Try it: The entries below contain a stretch that opens with the line containing "Screen dimensions: 1919x1079" and closes with the line containing "Task: Open the GPU"; set down that stretch exactly, both ends included, and nothing else.
⟨
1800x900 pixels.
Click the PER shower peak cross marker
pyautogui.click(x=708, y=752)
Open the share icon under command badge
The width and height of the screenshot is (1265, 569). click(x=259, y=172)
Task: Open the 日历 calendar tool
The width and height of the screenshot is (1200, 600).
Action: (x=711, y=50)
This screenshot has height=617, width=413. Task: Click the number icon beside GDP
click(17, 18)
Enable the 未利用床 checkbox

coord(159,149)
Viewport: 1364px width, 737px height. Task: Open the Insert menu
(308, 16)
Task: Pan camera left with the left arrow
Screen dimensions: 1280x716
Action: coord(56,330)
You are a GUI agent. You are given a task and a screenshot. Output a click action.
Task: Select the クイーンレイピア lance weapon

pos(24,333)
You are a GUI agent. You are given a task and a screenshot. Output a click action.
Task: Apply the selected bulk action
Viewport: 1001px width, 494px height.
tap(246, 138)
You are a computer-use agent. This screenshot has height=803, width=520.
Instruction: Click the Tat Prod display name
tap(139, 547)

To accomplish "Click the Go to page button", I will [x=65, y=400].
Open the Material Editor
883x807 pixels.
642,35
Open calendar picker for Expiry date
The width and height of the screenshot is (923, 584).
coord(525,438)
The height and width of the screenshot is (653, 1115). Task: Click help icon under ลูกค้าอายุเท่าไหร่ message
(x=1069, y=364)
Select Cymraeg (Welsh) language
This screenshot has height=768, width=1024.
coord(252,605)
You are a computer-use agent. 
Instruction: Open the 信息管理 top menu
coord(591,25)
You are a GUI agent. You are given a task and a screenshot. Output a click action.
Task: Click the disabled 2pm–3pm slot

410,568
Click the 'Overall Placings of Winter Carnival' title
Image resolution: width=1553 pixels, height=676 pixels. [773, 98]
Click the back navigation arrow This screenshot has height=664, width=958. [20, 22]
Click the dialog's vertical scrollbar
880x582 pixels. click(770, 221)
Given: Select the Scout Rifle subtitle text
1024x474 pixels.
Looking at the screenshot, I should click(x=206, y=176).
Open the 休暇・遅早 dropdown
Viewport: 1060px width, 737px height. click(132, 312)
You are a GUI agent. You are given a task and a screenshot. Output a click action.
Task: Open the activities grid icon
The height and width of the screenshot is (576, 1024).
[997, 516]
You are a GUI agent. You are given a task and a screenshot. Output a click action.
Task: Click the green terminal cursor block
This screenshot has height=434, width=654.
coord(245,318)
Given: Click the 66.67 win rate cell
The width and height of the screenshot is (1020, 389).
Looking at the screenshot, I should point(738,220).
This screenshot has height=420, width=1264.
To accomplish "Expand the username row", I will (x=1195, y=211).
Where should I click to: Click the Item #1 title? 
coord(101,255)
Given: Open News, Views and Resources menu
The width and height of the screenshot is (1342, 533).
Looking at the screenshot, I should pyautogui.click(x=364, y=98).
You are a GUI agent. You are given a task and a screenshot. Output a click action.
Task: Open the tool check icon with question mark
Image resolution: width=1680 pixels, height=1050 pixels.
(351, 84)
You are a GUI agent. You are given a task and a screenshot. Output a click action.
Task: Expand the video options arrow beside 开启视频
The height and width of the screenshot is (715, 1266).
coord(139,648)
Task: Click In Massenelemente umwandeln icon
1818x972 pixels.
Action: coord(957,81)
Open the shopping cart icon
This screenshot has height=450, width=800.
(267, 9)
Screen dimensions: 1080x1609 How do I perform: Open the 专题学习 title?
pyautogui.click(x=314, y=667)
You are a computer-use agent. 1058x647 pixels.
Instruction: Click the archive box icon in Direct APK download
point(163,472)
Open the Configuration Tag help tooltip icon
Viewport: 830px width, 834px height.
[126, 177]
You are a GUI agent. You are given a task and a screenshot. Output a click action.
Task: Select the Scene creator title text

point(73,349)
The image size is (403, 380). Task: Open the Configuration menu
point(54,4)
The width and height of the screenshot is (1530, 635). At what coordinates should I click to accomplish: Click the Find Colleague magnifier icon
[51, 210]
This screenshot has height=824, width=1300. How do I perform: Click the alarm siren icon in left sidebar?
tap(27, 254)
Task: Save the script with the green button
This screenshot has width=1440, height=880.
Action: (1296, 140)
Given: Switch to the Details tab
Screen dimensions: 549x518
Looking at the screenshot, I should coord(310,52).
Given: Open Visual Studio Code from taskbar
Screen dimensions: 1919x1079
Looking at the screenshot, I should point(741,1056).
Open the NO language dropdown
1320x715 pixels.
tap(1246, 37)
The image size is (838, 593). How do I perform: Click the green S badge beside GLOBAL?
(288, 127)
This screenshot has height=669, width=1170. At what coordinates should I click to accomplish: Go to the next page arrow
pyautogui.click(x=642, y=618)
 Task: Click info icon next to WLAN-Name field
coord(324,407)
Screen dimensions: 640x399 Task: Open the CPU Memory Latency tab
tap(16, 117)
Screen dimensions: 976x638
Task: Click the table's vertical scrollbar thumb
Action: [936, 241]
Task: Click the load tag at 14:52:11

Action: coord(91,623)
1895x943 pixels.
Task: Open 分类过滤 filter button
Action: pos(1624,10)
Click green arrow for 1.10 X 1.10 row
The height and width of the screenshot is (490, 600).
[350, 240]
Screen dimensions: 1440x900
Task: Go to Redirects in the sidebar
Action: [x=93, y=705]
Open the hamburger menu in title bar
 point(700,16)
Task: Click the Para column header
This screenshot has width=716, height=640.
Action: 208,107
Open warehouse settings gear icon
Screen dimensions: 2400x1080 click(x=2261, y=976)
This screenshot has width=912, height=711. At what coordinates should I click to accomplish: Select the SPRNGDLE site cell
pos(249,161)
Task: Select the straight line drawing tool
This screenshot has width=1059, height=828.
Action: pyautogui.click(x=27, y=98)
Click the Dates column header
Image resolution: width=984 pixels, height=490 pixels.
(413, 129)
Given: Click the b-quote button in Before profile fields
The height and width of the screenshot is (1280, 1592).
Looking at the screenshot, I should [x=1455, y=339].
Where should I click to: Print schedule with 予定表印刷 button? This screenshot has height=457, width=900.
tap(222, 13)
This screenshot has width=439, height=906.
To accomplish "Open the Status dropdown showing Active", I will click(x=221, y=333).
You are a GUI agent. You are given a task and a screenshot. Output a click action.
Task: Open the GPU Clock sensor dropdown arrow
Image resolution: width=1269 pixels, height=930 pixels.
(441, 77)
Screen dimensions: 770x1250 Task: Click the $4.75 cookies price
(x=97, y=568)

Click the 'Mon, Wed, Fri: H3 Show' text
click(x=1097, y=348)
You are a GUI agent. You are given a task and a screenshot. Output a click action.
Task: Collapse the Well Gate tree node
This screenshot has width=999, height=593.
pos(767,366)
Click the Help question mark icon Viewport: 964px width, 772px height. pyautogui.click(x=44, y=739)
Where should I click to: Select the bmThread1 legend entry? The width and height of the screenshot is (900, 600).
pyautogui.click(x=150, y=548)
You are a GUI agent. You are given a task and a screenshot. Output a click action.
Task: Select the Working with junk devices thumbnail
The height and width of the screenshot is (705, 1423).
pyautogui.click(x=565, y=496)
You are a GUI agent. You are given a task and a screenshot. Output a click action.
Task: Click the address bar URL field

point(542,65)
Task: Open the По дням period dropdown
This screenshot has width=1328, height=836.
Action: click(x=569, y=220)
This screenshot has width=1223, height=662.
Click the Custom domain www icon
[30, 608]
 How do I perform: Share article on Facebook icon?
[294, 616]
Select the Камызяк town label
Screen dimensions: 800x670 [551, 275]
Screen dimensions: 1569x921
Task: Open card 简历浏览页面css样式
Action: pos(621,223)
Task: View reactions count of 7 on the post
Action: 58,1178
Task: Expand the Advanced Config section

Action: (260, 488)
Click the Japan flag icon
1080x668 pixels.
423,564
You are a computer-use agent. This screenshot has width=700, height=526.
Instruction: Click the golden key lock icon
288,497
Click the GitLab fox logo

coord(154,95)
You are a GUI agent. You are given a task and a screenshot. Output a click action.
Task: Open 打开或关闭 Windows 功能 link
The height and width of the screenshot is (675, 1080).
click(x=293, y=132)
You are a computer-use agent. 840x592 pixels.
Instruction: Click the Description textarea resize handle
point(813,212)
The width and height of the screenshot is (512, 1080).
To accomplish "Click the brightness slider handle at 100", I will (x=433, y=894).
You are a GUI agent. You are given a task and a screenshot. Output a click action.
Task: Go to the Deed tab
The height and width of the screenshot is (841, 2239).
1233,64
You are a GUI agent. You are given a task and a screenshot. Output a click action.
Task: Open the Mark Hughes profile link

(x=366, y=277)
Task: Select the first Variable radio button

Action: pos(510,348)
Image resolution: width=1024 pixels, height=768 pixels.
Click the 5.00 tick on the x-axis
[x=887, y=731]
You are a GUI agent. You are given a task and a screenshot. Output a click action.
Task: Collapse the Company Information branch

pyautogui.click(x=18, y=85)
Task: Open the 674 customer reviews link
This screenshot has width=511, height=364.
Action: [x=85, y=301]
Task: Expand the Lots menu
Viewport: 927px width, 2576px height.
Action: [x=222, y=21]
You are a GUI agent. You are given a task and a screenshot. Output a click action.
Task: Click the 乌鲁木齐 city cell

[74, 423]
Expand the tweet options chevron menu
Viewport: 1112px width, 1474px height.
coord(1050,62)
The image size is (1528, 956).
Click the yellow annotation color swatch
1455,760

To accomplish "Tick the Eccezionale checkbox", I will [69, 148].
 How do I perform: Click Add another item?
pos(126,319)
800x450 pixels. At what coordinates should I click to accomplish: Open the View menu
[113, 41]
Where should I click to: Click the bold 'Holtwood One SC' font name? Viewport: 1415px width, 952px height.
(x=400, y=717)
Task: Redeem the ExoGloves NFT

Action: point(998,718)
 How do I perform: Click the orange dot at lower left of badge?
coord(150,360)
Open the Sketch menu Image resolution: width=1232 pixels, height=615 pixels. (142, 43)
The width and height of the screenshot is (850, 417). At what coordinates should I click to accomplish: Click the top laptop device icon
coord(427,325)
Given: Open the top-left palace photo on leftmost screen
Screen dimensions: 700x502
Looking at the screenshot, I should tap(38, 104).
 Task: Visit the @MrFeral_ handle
⟩
Answer:
Screen dimensions: 1919x1079
Looking at the screenshot, I should point(741,1056).
Open the NO language dropdown
1320x715 pixels.
tap(1246, 37)
The image size is (838, 593). How do I perform: Click the green S badge beside GLOBAL?
(288, 127)
This screenshot has height=669, width=1170. At what coordinates should I click to accomplish: Go to the next page arrow
pyautogui.click(x=642, y=618)
 Task: Click info icon next to WLAN-Name field
coord(324,407)
Screen dimensions: 640x399 Task: Open the CPU Memory Latency tab
tap(16, 117)
Screen dimensions: 976x638
Task: Click the table's vertical scrollbar thumb
Action: [936, 241]
Task: Click the load tag at 14:52:11

Action: coord(91,623)
1895x943 pixels.
Task: Open 分类过滤 filter button
Action: pos(1624,10)
Click green arrow for 1.10 X 1.10 row
The height and width of the screenshot is (490, 600).
[350, 240]
Screen dimensions: 1440x900
Task: Go to Redirects in the sidebar
Action: [x=93, y=705]
Open the hamburger menu in title bar
 point(700,16)
Task: Click the Para column header
This screenshot has width=716, height=640.
Action: 208,107
Open warehouse settings gear icon
Screen dimensions: 2400x1080 click(x=2261, y=976)
This screenshot has width=912, height=711. At what coordinates should I click to accomplish: Select the SPRNGDLE site cell
pos(249,161)
Task: Select the straight line drawing tool
This screenshot has width=1059, height=828.
Action: pyautogui.click(x=27, y=98)
Click the Dates column header
Image resolution: width=984 pixels, height=490 pixels.
(413, 129)
Given: Click the b-quote button in Before profile fields
The height and width of the screenshot is (1280, 1592).
Looking at the screenshot, I should [x=1455, y=339].
Where should I click to: Print schedule with 予定表印刷 button? This screenshot has height=457, width=900.
tap(222, 13)
This screenshot has width=439, height=906.
To accomplish "Open the Status dropdown showing Active", I will click(x=221, y=333).
You are a GUI agent. You are given a task and a screenshot. Output a click action.
Task: Open the GPU Clock sensor dropdown arrow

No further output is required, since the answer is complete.